PID just adds these three terms together with weights chosen for the specific application. Choosing those weights is the tuning process.
I made myself the work and created a very basic ClosedFeedbackLoop Example for java, for anyone that might want to try it out. It's old and has terrible documentation, but I also haven't touched it in quite some time. Either way, here it is:
Thanks, I missed this explanation years ago when I studied industrial control systems! I truly appreciate it.
Though I wonder if that's me that got older and have better understanding of things that I now think I get it, or is it your explanation. Probably both.
The entirety of the "fold" on my screen is an absurdly giant and seemingly irrelevant image, overlaid with the text "Tune your PID", "It has never been easier", and two buttons.
As I scroll down, the next thing my eyes catch is some mathematical nonsense, which tells me exactly nothing other than that this is a complex thing that is surely entirely over my head.
To people that know what a "PID controller" is, it's probably informative. I came in assuming that there was some sort of controller for OS program PIDs and was unable to grasp the context at all.
Human beings are actually FASCINATING examples of PID controllers...especially as we learn.
I'm soon to become a dad for the first time and so my partner and I have become much more conscious and aware of babies around us and watching them learn things. It's really fun to apply control theory to that...

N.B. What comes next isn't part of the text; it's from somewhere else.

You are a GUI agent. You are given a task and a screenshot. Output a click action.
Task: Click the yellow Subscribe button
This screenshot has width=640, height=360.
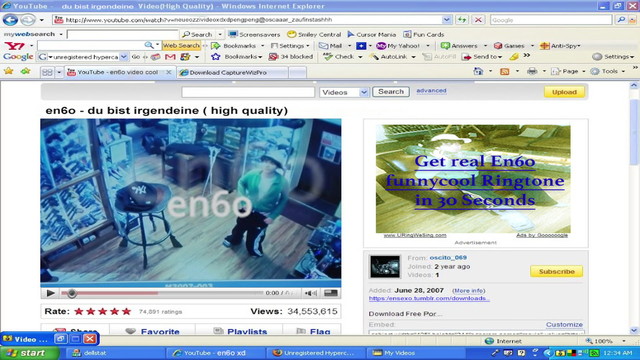point(556,271)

A friend has a young child who is learning to feed themselves. I was chatting with the friend while we drank beer and he helped the child eat dinner. using hands to pick up food (watermelon chunks) and bring it to mouth - very conservative and lossy PID-esque model of action, but you could watch small tuning improvements in real time. Then a spoon was introduced for sweet potatoes and the kid's PID controller clearly could not adapt to the change in mass in the system and we watched huge overshoots and control failures. Then it slowly improved...but isn't yet 'good'
then we tried to explain this to our partners (both reside in the 'S' in STEM)...
Can confirm. We use PIDs in espresso machines to control the temperature of the water used in brewing. Some machines have simple thermostats that over/under shoot ideal brewing temperature and a PID will help keep a consistent temperature or even let you override the temperature (if your machine runs too hot or too cold).
Do you have any insight on why PID controllers are used for this application? PID assumes a system with a continuous control input, but water boilers usually have an on/off switch. Is the input something like a PWM value?
My temperature controlled kettle does a way-more-than-optimal amount of switching when it's near the setpoint. That's consistent with using a PID controller into a PWM input.
Maybe there is a market opportunity for a water boiler that uses control techniques better suited to on/off inputs :)
A resistive electric heater can be PWM'ed to provide variable output. If you want to maintain a narrow temperature band, you can do that better by feeding the water temperature into your PID loop and have it control the PWM duty cycle, rather than to a simple on-off thermostat.
BPS.space of 'model rocket version of Falcon Heavy' fame has a very good overview/introduction as part of a lecture to other model rocket builders: https://www.youtube.com/watch?v=4cw9K9yuIyU
A PID controller is a suspension system for data. And just like the shocks in your car or mountain bike, the components need to be tuned to make the ride smooth. PID controllers are used in ovens and thermostats and brushless motors and all kinds of things you probably already use.